The paper tackles the high time complexity and over-training issues in greedy layer-wise pre-training for deep neural networks by proposing a synchronized parallel algorithm on multi-core systems, achieving a 26% speed-up while maintaining reconstruction accuracy on the MNIST dataset.
Deep neural networks are capable of modelling highly non-linear functions by capturing different levels of abstraction of data hierarchically. While training deep networks, first the system is initialized near a good optimum by greedy layer-wise unsupervised pre-training. However, with burgeoning data and increasing dimensions of the architecture, the time complexity of this approach becomes enormous. Also, greedy pre-training of the layers often turns detrimental by over-training a layer causing it to lose harmony with the rest of the network. In this paper a synchronized parallel algorithm for pre-training deep networks on multi-core machines has been proposed.

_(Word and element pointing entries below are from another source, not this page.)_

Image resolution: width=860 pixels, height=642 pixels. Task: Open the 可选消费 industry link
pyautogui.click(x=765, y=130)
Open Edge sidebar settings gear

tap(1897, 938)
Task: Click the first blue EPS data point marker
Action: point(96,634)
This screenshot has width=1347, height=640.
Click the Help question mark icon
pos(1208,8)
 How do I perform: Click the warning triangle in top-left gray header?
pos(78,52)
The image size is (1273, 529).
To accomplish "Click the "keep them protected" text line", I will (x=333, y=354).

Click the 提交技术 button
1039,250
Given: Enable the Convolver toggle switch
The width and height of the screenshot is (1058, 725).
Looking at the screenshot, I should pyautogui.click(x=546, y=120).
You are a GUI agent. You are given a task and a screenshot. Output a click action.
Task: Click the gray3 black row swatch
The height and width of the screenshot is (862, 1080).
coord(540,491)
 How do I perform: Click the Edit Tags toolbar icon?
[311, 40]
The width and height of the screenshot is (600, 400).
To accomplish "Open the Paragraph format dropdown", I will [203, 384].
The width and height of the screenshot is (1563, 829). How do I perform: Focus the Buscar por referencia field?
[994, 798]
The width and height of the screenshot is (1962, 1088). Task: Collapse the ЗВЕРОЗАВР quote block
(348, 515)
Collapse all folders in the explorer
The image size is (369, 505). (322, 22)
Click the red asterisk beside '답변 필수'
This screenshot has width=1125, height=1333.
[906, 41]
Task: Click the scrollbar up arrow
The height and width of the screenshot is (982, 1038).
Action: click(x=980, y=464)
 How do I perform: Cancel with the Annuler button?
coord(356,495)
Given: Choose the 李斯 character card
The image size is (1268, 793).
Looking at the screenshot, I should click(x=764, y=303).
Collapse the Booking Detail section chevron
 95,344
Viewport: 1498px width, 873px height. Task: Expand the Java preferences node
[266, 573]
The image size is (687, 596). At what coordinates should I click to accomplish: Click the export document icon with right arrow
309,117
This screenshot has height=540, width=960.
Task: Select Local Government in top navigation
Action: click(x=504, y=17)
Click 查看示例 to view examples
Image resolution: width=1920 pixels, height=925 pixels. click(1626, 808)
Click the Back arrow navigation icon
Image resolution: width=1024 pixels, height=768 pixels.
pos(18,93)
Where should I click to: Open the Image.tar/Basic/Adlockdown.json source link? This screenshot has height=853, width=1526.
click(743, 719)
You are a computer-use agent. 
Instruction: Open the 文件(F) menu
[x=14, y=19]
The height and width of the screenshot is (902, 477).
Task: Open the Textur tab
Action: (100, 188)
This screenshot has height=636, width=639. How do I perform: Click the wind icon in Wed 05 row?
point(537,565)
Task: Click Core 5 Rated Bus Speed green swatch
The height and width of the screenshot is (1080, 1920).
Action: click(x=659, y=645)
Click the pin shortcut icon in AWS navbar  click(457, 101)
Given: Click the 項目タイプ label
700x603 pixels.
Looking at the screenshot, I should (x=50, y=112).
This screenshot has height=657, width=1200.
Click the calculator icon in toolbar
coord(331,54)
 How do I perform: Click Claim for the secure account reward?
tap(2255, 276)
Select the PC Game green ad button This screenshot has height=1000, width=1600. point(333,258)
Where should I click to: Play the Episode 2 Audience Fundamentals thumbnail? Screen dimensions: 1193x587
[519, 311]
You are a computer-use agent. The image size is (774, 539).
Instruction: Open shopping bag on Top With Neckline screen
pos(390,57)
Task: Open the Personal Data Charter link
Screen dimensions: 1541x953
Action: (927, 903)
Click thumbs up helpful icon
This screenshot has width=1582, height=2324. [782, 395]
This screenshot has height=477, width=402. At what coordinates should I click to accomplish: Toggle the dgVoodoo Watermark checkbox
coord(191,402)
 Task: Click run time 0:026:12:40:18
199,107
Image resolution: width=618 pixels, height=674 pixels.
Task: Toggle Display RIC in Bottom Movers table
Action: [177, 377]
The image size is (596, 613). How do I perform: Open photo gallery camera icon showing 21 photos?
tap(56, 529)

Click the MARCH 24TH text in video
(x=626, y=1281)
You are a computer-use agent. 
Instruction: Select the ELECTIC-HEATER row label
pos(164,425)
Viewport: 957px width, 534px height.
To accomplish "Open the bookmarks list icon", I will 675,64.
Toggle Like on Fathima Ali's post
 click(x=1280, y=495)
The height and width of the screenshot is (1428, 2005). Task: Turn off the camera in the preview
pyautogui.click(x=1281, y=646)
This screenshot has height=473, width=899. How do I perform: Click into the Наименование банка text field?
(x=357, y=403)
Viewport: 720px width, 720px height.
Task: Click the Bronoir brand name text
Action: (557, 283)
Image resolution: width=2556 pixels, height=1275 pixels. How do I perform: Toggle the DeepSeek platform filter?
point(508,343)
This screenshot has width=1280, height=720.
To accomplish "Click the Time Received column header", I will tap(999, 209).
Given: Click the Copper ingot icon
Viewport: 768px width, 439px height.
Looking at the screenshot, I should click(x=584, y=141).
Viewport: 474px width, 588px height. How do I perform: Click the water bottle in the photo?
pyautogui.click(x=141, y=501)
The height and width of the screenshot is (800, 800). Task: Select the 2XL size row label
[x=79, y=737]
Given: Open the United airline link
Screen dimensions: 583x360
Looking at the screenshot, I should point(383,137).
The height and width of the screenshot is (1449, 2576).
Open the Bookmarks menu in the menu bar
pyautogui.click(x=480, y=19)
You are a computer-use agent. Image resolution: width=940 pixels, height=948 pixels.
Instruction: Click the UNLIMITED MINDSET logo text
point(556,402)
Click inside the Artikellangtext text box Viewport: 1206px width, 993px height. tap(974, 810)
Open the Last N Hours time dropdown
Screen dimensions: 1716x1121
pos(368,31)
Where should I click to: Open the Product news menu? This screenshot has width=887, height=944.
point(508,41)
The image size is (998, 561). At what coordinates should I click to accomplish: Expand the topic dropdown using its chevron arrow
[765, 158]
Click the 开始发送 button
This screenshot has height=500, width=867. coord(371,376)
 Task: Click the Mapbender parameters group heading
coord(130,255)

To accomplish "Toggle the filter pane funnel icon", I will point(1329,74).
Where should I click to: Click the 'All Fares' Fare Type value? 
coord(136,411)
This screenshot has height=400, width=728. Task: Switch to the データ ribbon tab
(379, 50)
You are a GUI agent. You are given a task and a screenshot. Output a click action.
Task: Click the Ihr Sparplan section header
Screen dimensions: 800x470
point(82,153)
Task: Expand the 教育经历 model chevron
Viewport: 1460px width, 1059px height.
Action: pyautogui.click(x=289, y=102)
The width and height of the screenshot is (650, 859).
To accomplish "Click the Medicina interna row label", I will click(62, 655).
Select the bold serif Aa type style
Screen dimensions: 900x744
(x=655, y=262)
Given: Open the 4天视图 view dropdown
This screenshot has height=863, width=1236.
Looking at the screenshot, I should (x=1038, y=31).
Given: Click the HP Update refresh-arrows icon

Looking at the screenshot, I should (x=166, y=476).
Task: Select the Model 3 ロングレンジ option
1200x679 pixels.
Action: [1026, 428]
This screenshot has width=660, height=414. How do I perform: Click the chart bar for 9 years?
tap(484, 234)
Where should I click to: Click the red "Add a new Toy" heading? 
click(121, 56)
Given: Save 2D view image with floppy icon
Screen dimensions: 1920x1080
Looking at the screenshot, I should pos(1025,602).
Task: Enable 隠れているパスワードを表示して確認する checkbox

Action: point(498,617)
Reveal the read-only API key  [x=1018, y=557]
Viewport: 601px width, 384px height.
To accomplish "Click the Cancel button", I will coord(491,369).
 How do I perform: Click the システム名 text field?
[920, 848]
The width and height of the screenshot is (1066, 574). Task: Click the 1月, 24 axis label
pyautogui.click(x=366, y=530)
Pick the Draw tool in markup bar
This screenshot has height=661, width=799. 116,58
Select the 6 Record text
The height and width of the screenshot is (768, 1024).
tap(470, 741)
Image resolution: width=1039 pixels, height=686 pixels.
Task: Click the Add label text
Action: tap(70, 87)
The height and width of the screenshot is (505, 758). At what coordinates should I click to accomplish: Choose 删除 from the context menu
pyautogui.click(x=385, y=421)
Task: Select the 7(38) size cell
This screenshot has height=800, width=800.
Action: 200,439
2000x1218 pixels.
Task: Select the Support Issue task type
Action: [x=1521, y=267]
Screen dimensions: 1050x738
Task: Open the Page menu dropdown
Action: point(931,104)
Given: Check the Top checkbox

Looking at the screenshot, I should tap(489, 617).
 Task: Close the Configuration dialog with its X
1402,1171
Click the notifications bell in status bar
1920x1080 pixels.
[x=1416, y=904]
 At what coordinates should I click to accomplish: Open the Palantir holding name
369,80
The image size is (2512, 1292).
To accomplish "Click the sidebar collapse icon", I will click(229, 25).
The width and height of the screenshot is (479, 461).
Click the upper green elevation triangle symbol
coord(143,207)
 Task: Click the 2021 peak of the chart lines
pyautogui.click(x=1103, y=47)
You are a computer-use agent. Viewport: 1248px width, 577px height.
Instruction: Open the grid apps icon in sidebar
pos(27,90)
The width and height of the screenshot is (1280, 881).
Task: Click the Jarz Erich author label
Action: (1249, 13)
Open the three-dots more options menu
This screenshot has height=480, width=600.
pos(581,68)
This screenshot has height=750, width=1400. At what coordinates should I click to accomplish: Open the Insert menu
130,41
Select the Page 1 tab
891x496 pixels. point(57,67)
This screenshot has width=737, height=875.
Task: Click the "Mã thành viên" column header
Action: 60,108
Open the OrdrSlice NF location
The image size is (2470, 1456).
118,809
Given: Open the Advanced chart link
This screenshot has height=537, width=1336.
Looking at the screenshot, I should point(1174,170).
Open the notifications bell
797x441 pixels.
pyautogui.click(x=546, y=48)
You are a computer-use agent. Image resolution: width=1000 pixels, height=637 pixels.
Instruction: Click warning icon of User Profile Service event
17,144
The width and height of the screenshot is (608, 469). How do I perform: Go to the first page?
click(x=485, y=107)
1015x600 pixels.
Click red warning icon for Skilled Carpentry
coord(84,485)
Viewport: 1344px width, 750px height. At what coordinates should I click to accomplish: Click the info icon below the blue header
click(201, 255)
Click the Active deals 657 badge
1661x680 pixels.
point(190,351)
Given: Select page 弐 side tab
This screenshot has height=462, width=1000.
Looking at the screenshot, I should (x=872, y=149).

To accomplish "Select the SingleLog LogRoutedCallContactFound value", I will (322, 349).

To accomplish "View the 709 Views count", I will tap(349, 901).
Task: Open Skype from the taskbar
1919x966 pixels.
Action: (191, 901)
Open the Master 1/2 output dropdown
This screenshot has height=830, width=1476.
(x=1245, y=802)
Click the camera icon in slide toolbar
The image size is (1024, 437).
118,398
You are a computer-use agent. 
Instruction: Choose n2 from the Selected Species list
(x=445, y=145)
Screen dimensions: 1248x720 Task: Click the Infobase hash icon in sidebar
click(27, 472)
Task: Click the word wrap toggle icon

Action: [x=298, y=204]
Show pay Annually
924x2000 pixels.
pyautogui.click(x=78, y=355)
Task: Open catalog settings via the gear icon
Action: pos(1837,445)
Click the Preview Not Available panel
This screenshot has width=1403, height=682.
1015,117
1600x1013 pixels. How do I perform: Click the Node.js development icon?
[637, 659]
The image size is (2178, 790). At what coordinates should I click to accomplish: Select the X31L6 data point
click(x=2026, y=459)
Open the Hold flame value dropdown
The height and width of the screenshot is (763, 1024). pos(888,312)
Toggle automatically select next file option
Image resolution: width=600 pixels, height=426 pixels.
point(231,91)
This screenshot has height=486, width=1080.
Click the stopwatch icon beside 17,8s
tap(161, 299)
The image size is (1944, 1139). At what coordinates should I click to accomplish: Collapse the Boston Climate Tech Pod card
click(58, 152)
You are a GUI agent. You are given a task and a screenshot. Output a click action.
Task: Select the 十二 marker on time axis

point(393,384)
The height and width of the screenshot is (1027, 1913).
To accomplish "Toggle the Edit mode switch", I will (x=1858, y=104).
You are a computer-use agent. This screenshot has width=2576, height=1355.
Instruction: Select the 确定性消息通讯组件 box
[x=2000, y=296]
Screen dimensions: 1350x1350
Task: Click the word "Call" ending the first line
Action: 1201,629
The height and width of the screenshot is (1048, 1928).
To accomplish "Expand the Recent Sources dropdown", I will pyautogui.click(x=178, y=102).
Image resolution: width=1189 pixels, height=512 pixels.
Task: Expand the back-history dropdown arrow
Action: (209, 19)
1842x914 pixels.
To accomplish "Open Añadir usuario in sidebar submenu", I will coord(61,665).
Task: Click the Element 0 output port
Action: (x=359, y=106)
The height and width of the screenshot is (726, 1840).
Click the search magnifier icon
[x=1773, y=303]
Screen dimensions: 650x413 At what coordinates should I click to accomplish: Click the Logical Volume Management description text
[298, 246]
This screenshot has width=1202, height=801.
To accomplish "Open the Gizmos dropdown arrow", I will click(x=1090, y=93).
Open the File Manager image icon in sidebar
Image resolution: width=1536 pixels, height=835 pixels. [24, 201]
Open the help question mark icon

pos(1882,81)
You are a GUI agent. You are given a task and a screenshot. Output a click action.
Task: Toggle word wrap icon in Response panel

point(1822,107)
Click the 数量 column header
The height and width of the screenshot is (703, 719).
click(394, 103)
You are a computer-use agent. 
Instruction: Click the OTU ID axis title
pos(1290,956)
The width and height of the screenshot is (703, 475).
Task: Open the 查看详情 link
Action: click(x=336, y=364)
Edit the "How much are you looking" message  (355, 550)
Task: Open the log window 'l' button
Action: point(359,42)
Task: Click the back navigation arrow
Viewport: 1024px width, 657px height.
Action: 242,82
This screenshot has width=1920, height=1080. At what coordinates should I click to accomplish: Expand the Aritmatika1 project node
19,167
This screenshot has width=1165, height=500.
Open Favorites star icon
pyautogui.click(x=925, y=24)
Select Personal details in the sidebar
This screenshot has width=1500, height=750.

Different layers are trained by parallel threads running on different cores with regular synchronization. Thus the pre-training process becomes faster and chances of over-training are reduced. This is experimentally validated using a stacked autoencoder for dimensionality reduction of MNIST handwritten digit database. The proposed algorithm achieved 26\% speed-up compared to greedy layer-wise pre-training for achieving the same reconstruction accuracy substantiating its potential as an alternative.